Implementing Reinforcement Learning Algorithms Hi, and welcome to this module where we'll see how we can go about implementing reinforcement learning algorithms. We'll start off by studying the basic concepts of dynamic programming. Dynamic programming is a key technique that is used to implement reinforcement learning. Dynamic programming allows us to cache information at every state, thus making exploring the environment tractable. In this module, we'll then move on to studying Q-learning, which is a technique used in reinforcement learning to find the best policy to use to take decisions within a certain environment. In order to use Q-learning techniques, we'll first need to model our environment as a Markov decision process where all the information about a particular state is embedded in that state itself. How we got to that state is irrelevant. There are a bunch of different techniques that can be used to implement Q-learning. We'll focus on understanding two specific techniques, the temporal difference method and SARSA. We'll also get hands on with Q-learning here. We'll use the temporal difference method to find the shortest path from a source to a destination node on a graph.

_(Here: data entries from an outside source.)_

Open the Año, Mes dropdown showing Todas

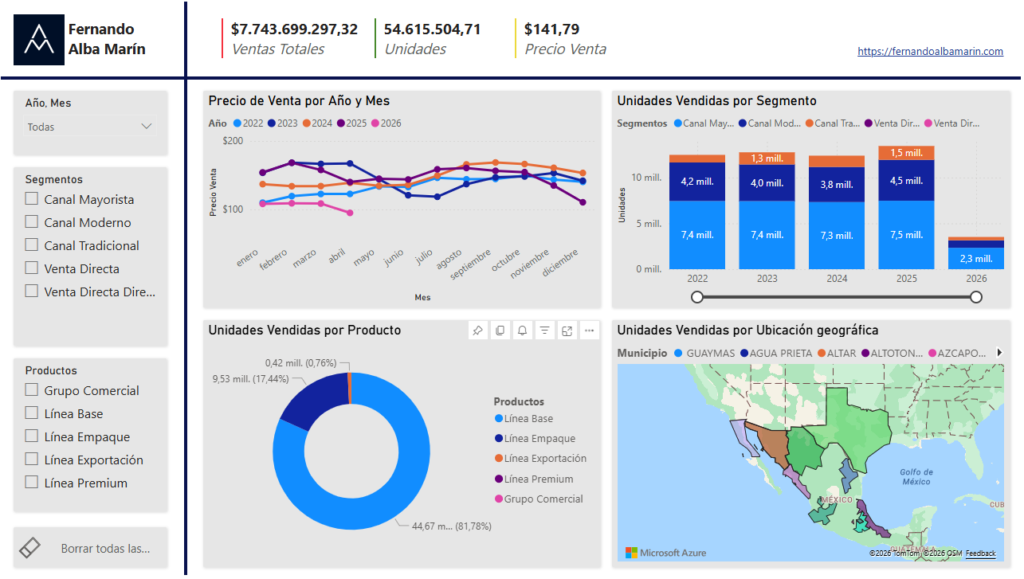click(90, 126)
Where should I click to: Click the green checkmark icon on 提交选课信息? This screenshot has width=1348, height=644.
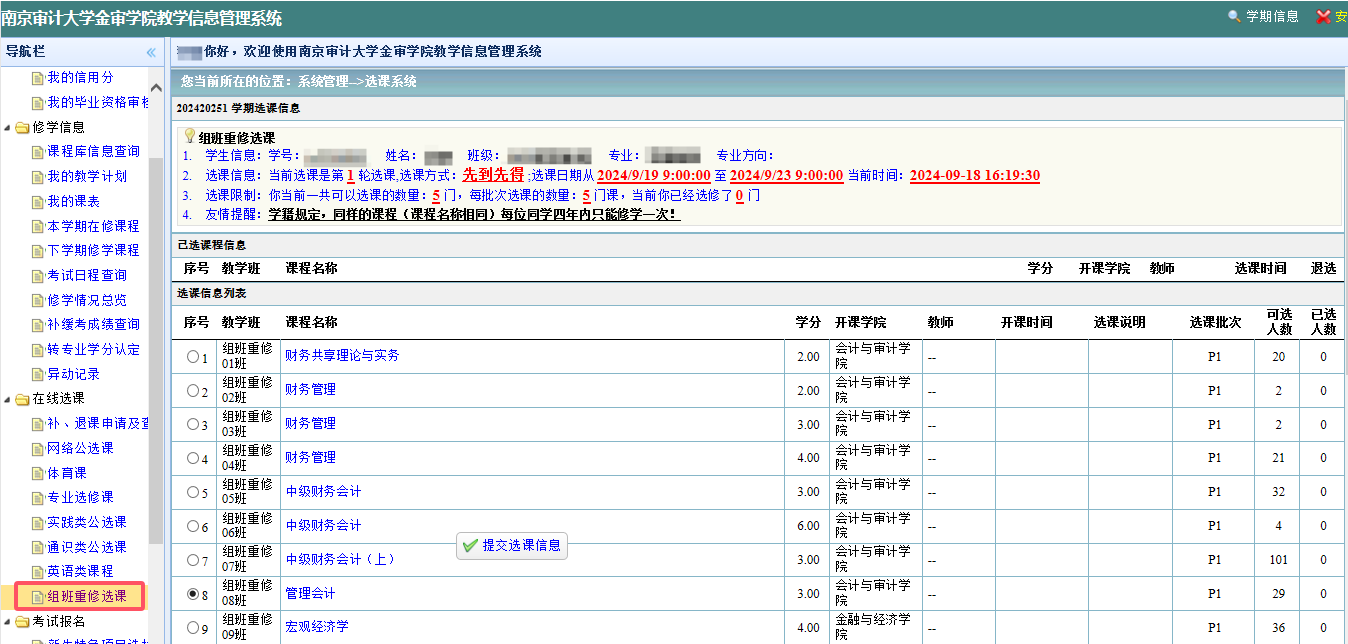[x=470, y=546]
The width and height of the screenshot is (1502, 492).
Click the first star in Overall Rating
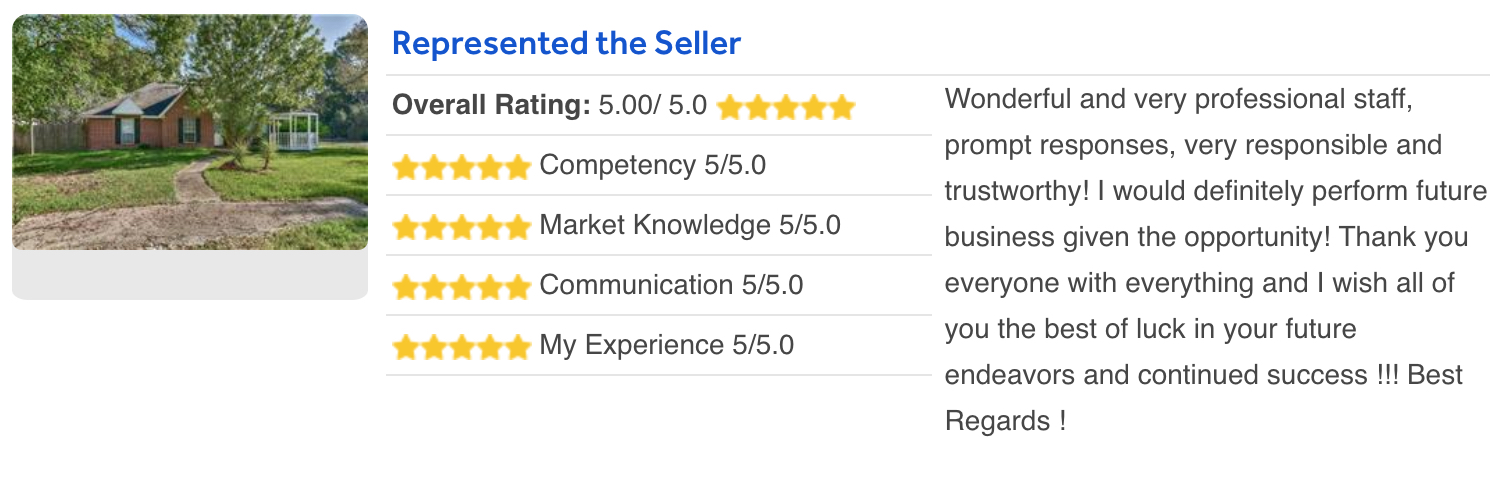click(731, 106)
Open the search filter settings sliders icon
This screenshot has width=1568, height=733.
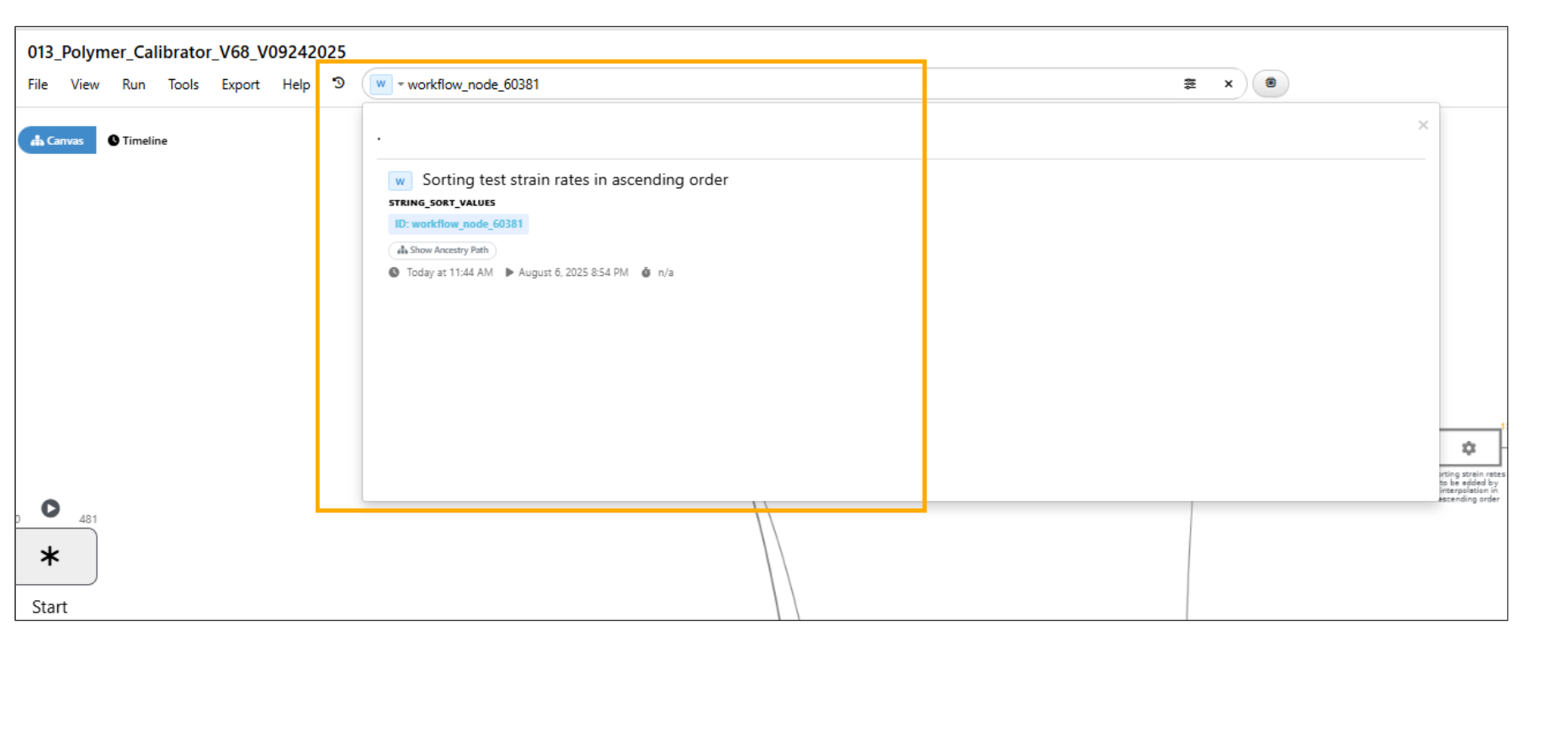coord(1189,84)
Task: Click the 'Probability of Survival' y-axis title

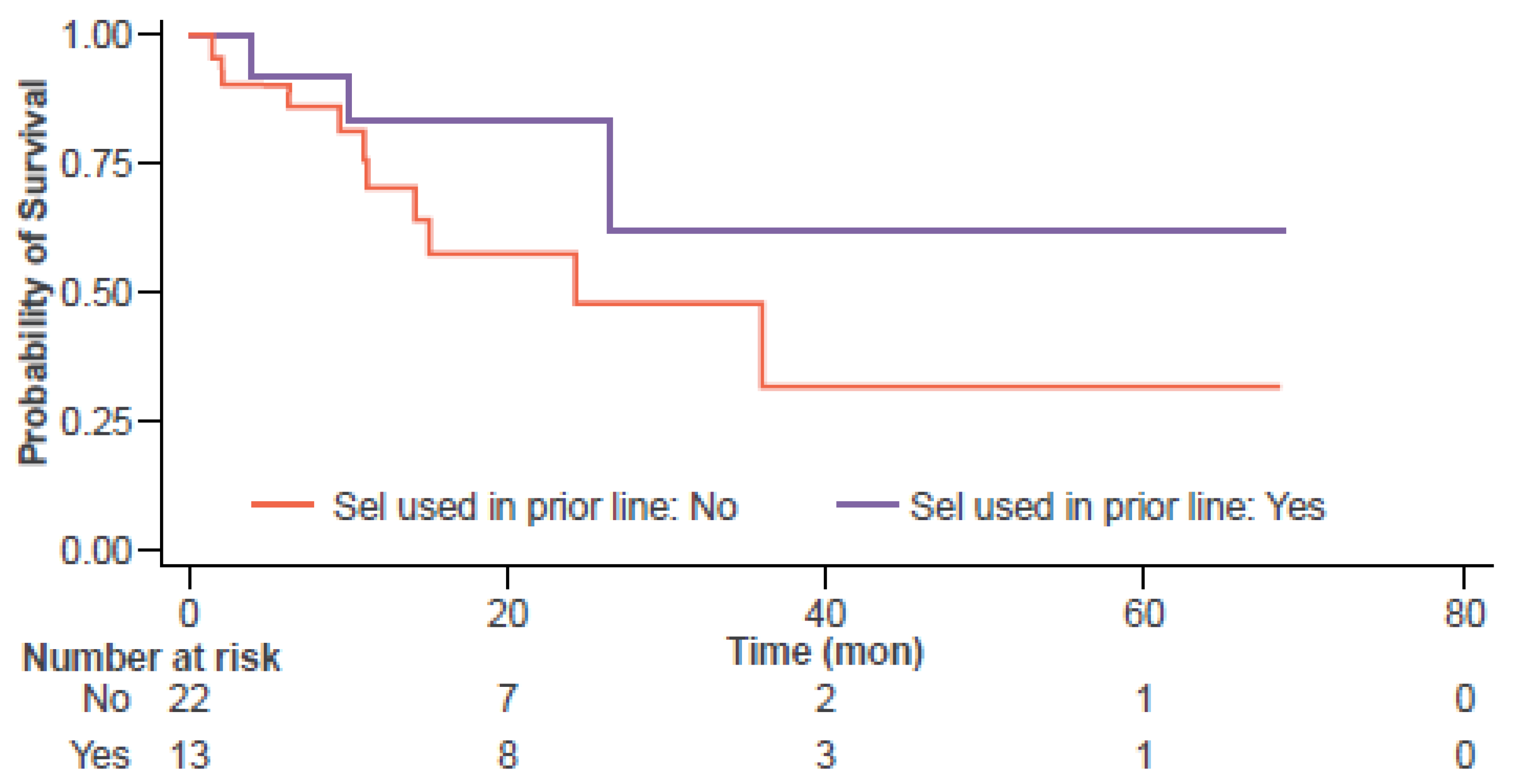Action: [x=33, y=273]
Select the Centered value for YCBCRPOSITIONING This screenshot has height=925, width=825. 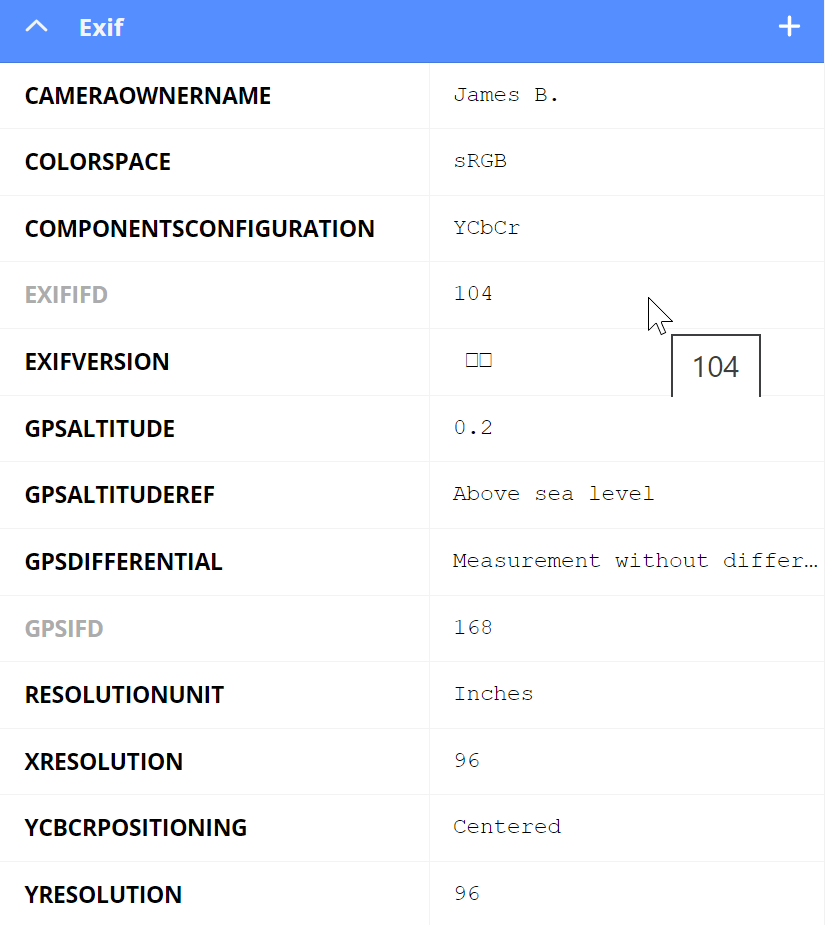click(x=507, y=827)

Using Reinforcement Learning Platforms Hi, and welcome to this module where we'll get really hands on with reinforcement learning algorithms by using platforms. Now why are platforms needed in reinforcement learning techniques? If you think about the applications of reinforcement learning in the real world, it will become pretty obvious to you that these are better prototyped using platforms, and they are hard to test in the real world. Let's say you're teaching a robot to walk. If your robot keeps walking around in the real world, it might walk off a cliff or damage itself in some way. The OpenAI Gym is a very popular reinforcement learning platform for testing and prototyping your models. This an open-source platform, which means it's freely available for anyone to use. We'll implement several reinforcement learning techniques. We'll first implement reinforcement learning using the SARSA methodology in the FrozenLake environment on OpenAI Gym. We'll then implement reinforcement learning using the temporal difference method, or Q-learning, in the CartPole environment in OpenAI Gym.